Drama Kolosal ‘Pajajaran Gugat’ Jadi Penutup Hari Tatar Sunda di Bandung

Pertunjukan drama kolosal Pajajaran Gugat di Halaman Gedung Sate, Bandung. Foto: Dok. Pemprov Jabar
Pertunjukan drama kolosal Pajajaran Gugat di Halaman Gedung Sate, Bandung. Foto: Dok. Pemprov Jabar

Harnas.id, BANDUNG – Drama kolosal bertajuk Pajajaran Gugat menutup rangkaian peringatan Hari Tatar Sunda yang digelar di Halaman Gedung Sate, Kota Bandung, Minggu (17/5/2026). Pertunjukan budaya tersebut berlangsung meriah dan menyedot perhatian masyarakat serta tamu undangan yang hadir sejak sore hingga malam hari.

Pagelaran kesundaan yang disutradarai budayawan Sudjiwo Tejo itu berlangsung lebih dari empat jam. Penonton disuguhkan perpaduan teatrikal, musik tradisional, serta narasi budaya Sunda yang dikemas megah dengan nuansa historis Kerajaan Pajajaran.

Dari Kota Bogor, Sekretaris Daerah Kota Bogor Denny Mulyadi turut hadir bersama sejumlah camat, lurah, dan perwakilan organisasi perangkat daerah (OPD). Kehadiran para pejabat daerah tersebut menambah semarak acara yang menjadi penutup rangkaian Hari Tatar Sunda tahun ini.

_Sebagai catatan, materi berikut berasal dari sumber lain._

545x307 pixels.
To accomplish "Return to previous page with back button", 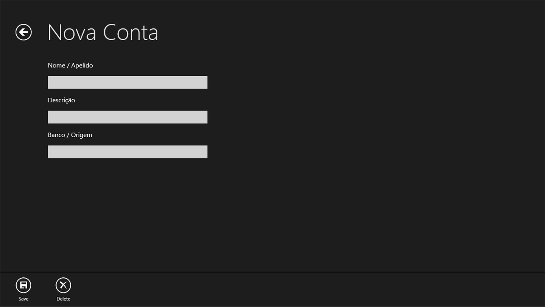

Drama Pajajaran Gugat mengangkat kisah tentang “hirup kumbuh” atau kehidupan dan pertumbuhan peradaban Pajajaran. Nilai-nilai budaya Sunda ditampilkan melalui simbol, dialog, hingga pertunjukan artistik yang sarat pesan tentang hubungan manusia dengan alam dan kehidupan sosial.

Gubernur Jawa Barat Dedi Mulyadi dalam sambutannya mengatakan bahwa pertunjukan tersebut bukan sekadar hiburan budaya. Menurutnya, ada pesan besar yang ingin disampaikan kepada masyarakat Sunda masa kini tentang bagaimana menyambut hadirnya “Pajajaran Anyar”.

Ia menyebut semangat Pajajaran baru harus dibangun dengan cara pandang yang lebih modern tanpa meninggalkan akar budaya Sunda. Dalam pandangannya, kebudayaan bukan hanya warisan masa lalu, melainkan juga fondasi dalam membangun masa depan masyarakat Jawa Barat.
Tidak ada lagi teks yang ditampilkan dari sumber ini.